Torwart Manuel Neuer sah in Madrid wegen Zeitspiels in der Schlussphase den Gelben Karton, er dürfte mit all seiner Routine noch am ehesten eine Zwangspause vermeiden können. Bei Jonathan Tah sieht es dagegen aus wie bei Upamecano: Innenverteidiger, im Dauereinsatz gegen die Weltklasse-Stürmer von Real. Im Hinspiel hatte er sogar etwas Glück, als sein sehr harter Einsatz gegen Mbappé mit Gelb und nicht mit Rot geahndet wurde, was allerdings gerade noch vertretbar war.

Kompanys Appell an die UEFA

Sowohl Trainer Vincent Kompany als auch die Spieler werden freilich nicht an ein mögliches Halbfinale denken, es geht schlicht ums Weiterkommen gegen die Königlichen. Immerhin sieht es neben dem reinen 2:1 statistisch diesbezüglich sehr gut aus. Seit der Abschaffung der Auswärtstorregel siegten die Bayern dreimal im Hinspiel auswärts und kamen stets weiter: 2023 folgte auf ein 1:0 in Paris ein 2:0 daheim, 2025 genügte ein spätes 1:1 gegen Celtic Glasgow nach einem 2:1, vor wenigen Wochen war das 4:1 gegen Bergamo ein Spaziergang nach dem 6:1 in der Lombardei.

Kompany gab sich am Dienstagnachmittag bei der Pressekonferenz vor dem Rückspiel entspannt: "Das spielt keine Rolle, aber es ist ein Thema für die nächste Saison." Das Warum erklärte Bayerns Trainer und verband es mit einem Appell an die UEFA: "Ich finde es ganz schwierig, ohne Sperre durch die Champions League zu kommen. Es sind mehr Spiele als früher, trotzdem ist man nach drei Gelben Karten gesperrt. Diese Sperren-Regel ist zu aggressiv." Die klare Botschaft: Eine solche sollte es erst bei vier oder fünf Verwarnungen geben, zumal ja auch eine Fehlentscheidung eines Schiedsrichters eine Rolle spielen könne, womöglich erst viele Monate und Runden später.

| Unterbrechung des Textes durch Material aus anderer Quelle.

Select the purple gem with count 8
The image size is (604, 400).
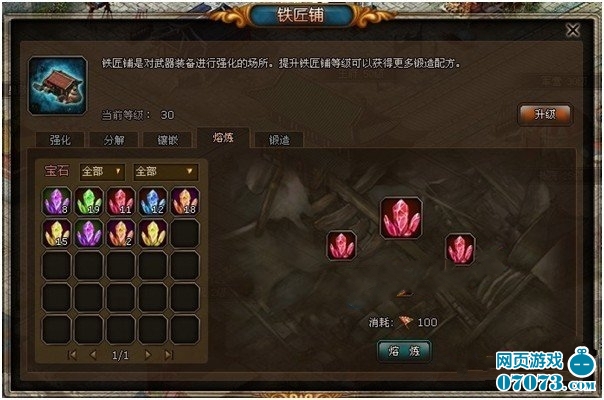click(57, 201)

Falls es doch zu Sperren in einem Halbfinale kommt, verfügt Kompany über Alternativen. Min-Jae Kim heißt die Erste in der Innenverteidigung. Bei den Außenverteidigern nähert sich Alphonso Davies mehr und mehr einer Match-Fitness für 90 Minuten, dürfte der Kanadier schon bald wieder in der Startelf auftauchen. Und Jonas Urbig hat Manuel Neuer im Tor bereits oft glänzend vertreten. Ideal wären solche Szenarien bei einem möglichen Gegner wie Titelverteidiger Paris St. Germain natürlich trotzdem nicht.